Parte VI
Desperté antes que él, como siempre. El ardor en mi cuerpo no era cansancio, sino una excitación que se negaba a apagarse. Como si aún llevara en la piel el eco de otras pieles. Una sobrecarga de tactos, de silencios húmedos, de miradas que tocaron más que los dedos.
Lo observé dormir unos segundos. Enrique, con la cara relajada, parecía un hombre distinto. Casi inocente. Pero yo sabía que no lo era. Y, sin embargo, quería irme con él.
Me levanté, me vestí sin ruido. Elegí el vestido negro de lino suave, de esos que se ciñen en la cintura y caen con naturalidad sobre las caderas. Debajo, un tanga, negro también, de encaje fino. Unas cómodas sandalias blancas con poco tacón, perfectas para caminar. Nada más. Sin sujetador. No lo necesitaba. Ni por el cuerpo, ni por el tipo de día que quería.
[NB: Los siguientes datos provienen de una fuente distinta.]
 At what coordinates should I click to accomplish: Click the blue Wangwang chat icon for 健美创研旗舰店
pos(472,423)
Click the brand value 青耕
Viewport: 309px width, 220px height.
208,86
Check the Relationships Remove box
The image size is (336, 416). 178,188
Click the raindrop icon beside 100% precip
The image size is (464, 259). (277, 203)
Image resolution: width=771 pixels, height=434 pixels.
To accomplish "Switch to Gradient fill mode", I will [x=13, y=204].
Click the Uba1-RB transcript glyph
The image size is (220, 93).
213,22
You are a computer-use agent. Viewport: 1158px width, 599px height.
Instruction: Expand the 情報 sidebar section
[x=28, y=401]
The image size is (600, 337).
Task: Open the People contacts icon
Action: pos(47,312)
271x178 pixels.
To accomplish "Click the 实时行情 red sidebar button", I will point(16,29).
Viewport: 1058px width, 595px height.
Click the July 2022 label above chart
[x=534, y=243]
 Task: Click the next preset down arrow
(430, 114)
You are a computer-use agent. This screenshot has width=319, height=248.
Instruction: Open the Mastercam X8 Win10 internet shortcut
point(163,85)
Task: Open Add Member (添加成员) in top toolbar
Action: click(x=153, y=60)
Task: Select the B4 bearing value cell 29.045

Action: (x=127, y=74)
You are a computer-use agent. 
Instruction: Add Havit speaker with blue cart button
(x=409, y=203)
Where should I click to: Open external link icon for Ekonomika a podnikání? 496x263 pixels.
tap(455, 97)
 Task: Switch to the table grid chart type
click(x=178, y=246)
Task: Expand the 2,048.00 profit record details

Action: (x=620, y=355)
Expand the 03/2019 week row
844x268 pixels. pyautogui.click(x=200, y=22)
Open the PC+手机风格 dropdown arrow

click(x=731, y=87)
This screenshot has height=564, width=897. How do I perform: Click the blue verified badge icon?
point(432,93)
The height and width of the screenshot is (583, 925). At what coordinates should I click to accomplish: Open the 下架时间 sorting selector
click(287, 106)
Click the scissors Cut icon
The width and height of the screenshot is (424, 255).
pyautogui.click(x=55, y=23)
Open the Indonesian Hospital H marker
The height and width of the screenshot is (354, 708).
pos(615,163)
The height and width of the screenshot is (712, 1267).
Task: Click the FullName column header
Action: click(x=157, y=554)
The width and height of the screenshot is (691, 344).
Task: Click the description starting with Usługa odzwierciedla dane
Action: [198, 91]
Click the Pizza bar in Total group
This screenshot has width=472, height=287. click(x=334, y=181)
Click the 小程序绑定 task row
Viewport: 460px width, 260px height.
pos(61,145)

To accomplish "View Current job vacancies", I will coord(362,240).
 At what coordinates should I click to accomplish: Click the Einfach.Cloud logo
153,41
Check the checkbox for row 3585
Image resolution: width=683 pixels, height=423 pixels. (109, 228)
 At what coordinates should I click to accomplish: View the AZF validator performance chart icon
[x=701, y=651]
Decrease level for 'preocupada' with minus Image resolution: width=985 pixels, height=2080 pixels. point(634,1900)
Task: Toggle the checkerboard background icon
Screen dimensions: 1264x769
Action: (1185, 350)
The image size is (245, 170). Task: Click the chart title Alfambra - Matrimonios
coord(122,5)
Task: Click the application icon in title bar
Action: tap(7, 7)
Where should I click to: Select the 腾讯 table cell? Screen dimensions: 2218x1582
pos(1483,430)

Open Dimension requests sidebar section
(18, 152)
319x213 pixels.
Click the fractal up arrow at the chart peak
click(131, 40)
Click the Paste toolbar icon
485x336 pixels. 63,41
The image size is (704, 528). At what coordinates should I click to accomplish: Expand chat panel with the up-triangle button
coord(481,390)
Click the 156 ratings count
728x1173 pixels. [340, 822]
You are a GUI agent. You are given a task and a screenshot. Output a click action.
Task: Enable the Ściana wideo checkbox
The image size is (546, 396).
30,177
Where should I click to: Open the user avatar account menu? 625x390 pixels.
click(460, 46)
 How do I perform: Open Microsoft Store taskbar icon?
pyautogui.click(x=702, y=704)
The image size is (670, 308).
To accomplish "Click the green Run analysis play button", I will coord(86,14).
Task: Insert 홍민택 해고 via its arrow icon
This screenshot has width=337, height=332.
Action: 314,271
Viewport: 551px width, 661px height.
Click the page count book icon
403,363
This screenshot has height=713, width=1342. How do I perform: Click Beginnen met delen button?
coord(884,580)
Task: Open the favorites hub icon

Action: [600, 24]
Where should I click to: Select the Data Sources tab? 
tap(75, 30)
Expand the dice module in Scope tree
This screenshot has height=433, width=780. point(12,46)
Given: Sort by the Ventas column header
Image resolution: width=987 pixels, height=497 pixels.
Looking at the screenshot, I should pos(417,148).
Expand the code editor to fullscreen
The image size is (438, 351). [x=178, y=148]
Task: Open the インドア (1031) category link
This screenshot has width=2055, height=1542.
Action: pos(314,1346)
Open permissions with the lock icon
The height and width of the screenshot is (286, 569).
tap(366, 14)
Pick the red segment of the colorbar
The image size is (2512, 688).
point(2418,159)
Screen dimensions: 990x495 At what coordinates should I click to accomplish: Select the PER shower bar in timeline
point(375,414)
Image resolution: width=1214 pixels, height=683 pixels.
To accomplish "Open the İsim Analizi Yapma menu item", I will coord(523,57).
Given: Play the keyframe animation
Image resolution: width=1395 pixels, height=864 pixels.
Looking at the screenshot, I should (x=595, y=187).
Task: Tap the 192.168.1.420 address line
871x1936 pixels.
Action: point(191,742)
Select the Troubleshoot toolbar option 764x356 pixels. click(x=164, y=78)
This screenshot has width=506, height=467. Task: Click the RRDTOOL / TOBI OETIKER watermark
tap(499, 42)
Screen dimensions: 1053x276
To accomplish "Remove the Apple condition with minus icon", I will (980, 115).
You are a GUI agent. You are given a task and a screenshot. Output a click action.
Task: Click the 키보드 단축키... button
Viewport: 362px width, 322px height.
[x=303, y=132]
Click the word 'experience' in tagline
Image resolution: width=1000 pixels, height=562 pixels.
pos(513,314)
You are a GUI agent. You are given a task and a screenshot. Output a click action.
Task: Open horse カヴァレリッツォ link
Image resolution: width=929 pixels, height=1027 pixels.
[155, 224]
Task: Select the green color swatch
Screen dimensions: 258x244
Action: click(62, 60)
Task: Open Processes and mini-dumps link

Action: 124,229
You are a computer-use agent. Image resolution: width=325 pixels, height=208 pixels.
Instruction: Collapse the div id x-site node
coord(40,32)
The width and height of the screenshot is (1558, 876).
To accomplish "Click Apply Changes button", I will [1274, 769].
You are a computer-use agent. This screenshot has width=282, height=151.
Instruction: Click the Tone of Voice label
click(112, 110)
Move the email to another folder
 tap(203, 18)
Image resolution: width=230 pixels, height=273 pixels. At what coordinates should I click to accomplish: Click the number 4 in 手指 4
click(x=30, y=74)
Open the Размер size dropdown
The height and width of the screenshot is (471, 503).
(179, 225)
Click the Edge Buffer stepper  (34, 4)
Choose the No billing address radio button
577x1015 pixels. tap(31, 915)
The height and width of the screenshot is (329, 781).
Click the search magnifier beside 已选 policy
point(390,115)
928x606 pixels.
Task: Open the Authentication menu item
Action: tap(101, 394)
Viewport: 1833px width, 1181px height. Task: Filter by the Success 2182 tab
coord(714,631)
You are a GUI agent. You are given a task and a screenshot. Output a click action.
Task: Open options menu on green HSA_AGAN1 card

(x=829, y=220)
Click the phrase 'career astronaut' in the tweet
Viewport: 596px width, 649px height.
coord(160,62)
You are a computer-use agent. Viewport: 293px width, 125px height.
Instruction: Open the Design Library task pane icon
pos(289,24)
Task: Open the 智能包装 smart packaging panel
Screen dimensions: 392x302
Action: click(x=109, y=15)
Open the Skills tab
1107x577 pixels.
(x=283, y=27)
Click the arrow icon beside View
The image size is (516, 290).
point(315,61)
Me recogí el cabello en un moño bajo, suelto, dejando que algunos mechones escaparan como al descuido. Me eché un poco de perfume en la clavícula, justo ahí donde él solía besarme sin pensar.
Luego volví a la cama y le acaricié el hombro.
—Despierta, dormilón —susurré—. Vamos a desaparecer un rato.
Él abrió los ojos con lentitud.
—¿Ahora?
—Sí. Conduzco yo. Tú solo ven.
Mi marido está acostumbrado a esas huidas. Sabe que las fiestas me saturan, que entre cuerpos y copas llega un punto en el que necesito escapar. Para respirar. Para mirar algo sin deseo. Para tener una especie de recreo en medio del fin de semana… y hacer otra cosa con el cuerpo. Leer, caminar, mirar cuadros o follar, pero con otra intención.
Media hora después, salíamos del terreno de la casa de Marie. Dejábamos atrás las paredes cargadas de secretos, de cuerpos mezclados, de tensiones mal resueltas. No le dijimos a nadie que nos íbamos. No hacía falta. Nadie nos habría detenido.
Yo iba al volante, con el sol en la cara y las gafas de sol puestas. Él en el asiento del copiloto, aún callado, aún despertando. Dejamos que el silencio nos cubriera un rato. Y cuando la carretera se volvió más estrecha y solitaria, hice lo que ya llevaba rato queriendo hacer.
Aparqué el coche junto a un camino de tierra, rodeado de árboles altos. El lugar perfecto. Sin tráfico. Sin testigos.
Apagué el motor. Giré el rostro. Lo miré directamente.
Le dije que quería caminar. Nada más. No un destino. Solo eso: caminar. Mi cuerpo pedía aire. No perfumado. No mezclado con vino ni sudor ajeno. Aire limpio. Verde. Crudo.
Él no preguntó. Se limitó a seguirme cuando salimos del coche. Seguimos un sendero estrecho que bordeaba los campos, salpicado de flores silvestres y piedras grandes, cubiertas de musgo y sol.
Las colinas eran suaves, doradas por zonas, con manchas verdes profundas donde pastaban ovejas dispersas. Las oímos antes de verlas: balidos graves, lentos. Luego las distinguimos entre la bruma baja, como manchas de lana que se movían con parsimonia. El viento traía el olor de la tierra húmeda, mezclado con algo más dulce. Tomillo, quizá. O romero silvestre.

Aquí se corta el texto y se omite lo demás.